Wang, 69 ans, est l’un des deux vétérans que Xi a retenus au Politburo du PCC au-delà de l’âge conventionnel de la retraite pour les hauts fonctionnaires, l’autre étant le vice-président de la Commission militaire centrale et allié de Xi, Zhang Youxia, 73 ans. Ces nominations excédentaires indiquent une pénurie de candidats plus jeunes. que Xi jugeait qualifié pour prendre en charge les affaires étrangères et militaires.
Les licenciements apparents de Qin et Li reflètent probablement aussi le mécontentement de Xi quant à leur performance dans le peu de temps écoulé depuis leur nomination. Même si Pékin peut affirmer que les deux ministres ont été démis de leurs fonctions pour cause de corruption ou d’autres indisciplines, nous devrions être sceptiques quant à l’acceptation de telles raisons comme seule cause de la chute de Qin ou de Li.
Au contraire, un tel comportement aurait pu se révéler être un prétexte commode pour licencier deux fonctionnaires qui n’avaient pas rempli leurs fonctions comme prévu. Dans le cas de Qin, il a peut-être provoqué le mécontentement de Xi en ne parvenant pas à gérer efficacement les relations avec les États-Unis, peut-être parce qu’il était considéré comme trop indulgent envers Washington. En effet, Qin a disparu une semaine seulement après avoir accueilli une visite décisive du secrétaire d’État américain Antony Blinken ; L’une des premières rumeurs concernant son licenciement était que Qin aurait raté un échange diplomatique crucial.
Pour Li, sa gestion du Incident du Balloongate plus tôt cette année, semble avoir été insatisfaisant. Le New York Timescitant des responsables américains, a rapporté que Xi est devenu « enragé » après que des généraux supérieurs l’aient tenu dans l’ignorance au sujet du ballon errant, qui a fini par survoler la zone continentale des États-Unis avant d’être abattu par l’armée américaine. L’épisode met en évidence un manque de confiance et de transparence entre Xi et certaines sections de la direction militaire.
Par ailleurs, l’affaire Qin Gang a révélé des divisions internes au sein de l’establishment politique chinois. On pense que l’ascension de Qin a bouleversé de nombreuses personnes au ministère des Affaires étrangères, en particulier les diplomates « guerriers loups » comme Zhao Lijian, que Qin a rétrogradé deux semaines après être devenu ministre. Lorsqu’il est devenu clair que Qin était en difficulté, la femme de Zhao a semblé exprimer sa joie dans un Weibo à peine voilé. poste.
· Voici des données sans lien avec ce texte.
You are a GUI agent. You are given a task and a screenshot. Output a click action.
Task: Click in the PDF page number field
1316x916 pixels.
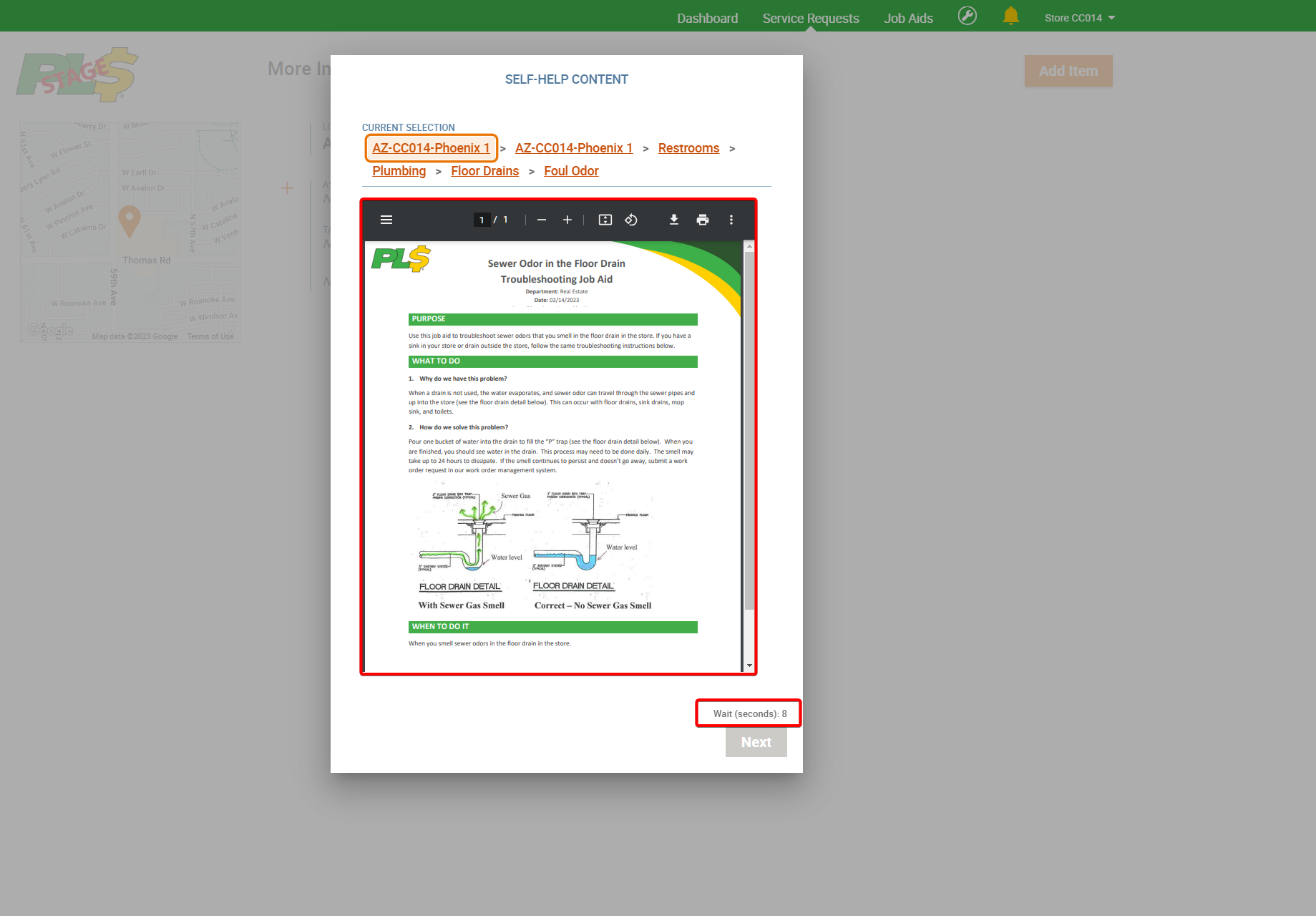click(482, 219)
Ces événements ont été une distraction indésirable pour le nouveau gouvernement chinois au cours de son premier semestre, en particulier pour les deux ministères chargés de gérer l’appareil de sécurité extérieure de Pékin. Certes, les expulsions de Li et Qin n’ont pas sensiblement affecté l’emprise de Xi sur le pouvoir politique ou militaire. Mais les purges reflètent des défis importants pour le dirigeant chinois en matière de gestion des cadres supérieurs.